Entre os desafios da maternidade, ela acredita que há espaço para crescer e aprender todos os dias e reforça a importância de que todos tenham liberdade para criarem suas famílias sem padrões impostos.
“Dizemos sempre para outras colegas que têm o desejo de ser mãe, a não desistirem e sempre falamos das diversas possibilidades”, afirma.
“Nos tratavam como amigas”
Maria Luiza tem 20 anos e, há seis meses, decidiu deixar sua cidade em Pernambuco para se mudar para a casa de sua namorada, em outro estado.
“Já tive outra namorada antes, então minha família já lidava bem com a minha sexualidade. Apesar de terem ficado um pouco contrariados por eu ir para outro estado, no final, eles me apoiaram”, conta.
Apesar do apoio da sua família, a relação não teve o mesmo suporte por parte da família de sua namorada – que preferiu não revelar seu nome. “Eles sabem que estamos juntas, que moramos na mesma casa, mas em ocasiões em que estivemos juntas com a família, nos tratavam como amigas”, afirma Maria Luiza.
Devido ao desconforto em momentos assim, Maria conta que evita frequentar a casa da família da namorada, que apesar de continuar visitando os familiares, também deixa claro o seu descontentamento com a situação “É triste, porque é família, e percebo que para ela é muito difícil se afastar, por mais que as atitudes magoem”, declara Maria.
Planos para o futuro
Apesar de ter o seu relacionamento questionado, Maria Luiza não permite que isso afete seus planos, e afirma que em um futuro distante, elas pretendem iniciar a própria família.
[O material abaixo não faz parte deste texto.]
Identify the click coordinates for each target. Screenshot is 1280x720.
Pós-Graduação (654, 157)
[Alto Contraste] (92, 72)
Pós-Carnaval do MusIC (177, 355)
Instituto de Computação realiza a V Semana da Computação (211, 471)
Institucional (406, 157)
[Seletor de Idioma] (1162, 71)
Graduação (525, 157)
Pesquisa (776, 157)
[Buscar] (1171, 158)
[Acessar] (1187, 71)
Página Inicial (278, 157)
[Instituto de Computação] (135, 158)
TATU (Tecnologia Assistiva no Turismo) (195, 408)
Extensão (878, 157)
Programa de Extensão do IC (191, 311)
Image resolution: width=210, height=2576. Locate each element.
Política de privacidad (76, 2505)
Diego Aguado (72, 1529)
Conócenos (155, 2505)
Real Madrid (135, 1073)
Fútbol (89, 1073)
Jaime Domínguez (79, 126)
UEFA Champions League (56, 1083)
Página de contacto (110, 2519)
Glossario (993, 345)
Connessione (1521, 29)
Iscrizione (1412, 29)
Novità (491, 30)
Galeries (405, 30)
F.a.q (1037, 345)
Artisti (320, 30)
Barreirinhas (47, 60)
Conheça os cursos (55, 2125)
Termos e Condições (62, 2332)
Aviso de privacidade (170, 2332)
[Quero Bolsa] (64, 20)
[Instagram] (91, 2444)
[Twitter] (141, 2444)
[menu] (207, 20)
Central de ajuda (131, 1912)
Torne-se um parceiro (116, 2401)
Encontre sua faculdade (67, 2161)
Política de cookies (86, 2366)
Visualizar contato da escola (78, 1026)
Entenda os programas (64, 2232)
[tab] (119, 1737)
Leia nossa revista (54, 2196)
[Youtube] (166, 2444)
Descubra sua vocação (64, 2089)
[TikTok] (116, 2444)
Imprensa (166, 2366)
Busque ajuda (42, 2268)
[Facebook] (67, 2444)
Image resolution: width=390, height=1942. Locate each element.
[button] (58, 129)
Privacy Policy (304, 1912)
Ela afirma que apesar da falta de apoio, tem esperanças de que a sociedade evolua na forma como enxerga duas mulheres juntas.
“Infelizmente sei que vamos encontrar muitas pessoas preconceituosas no nosso caminho, mas não posso deixar de ser quem eu sou, de estar com quem eu amo por causa do julgamento. Nós somos felizes assim”, afirma.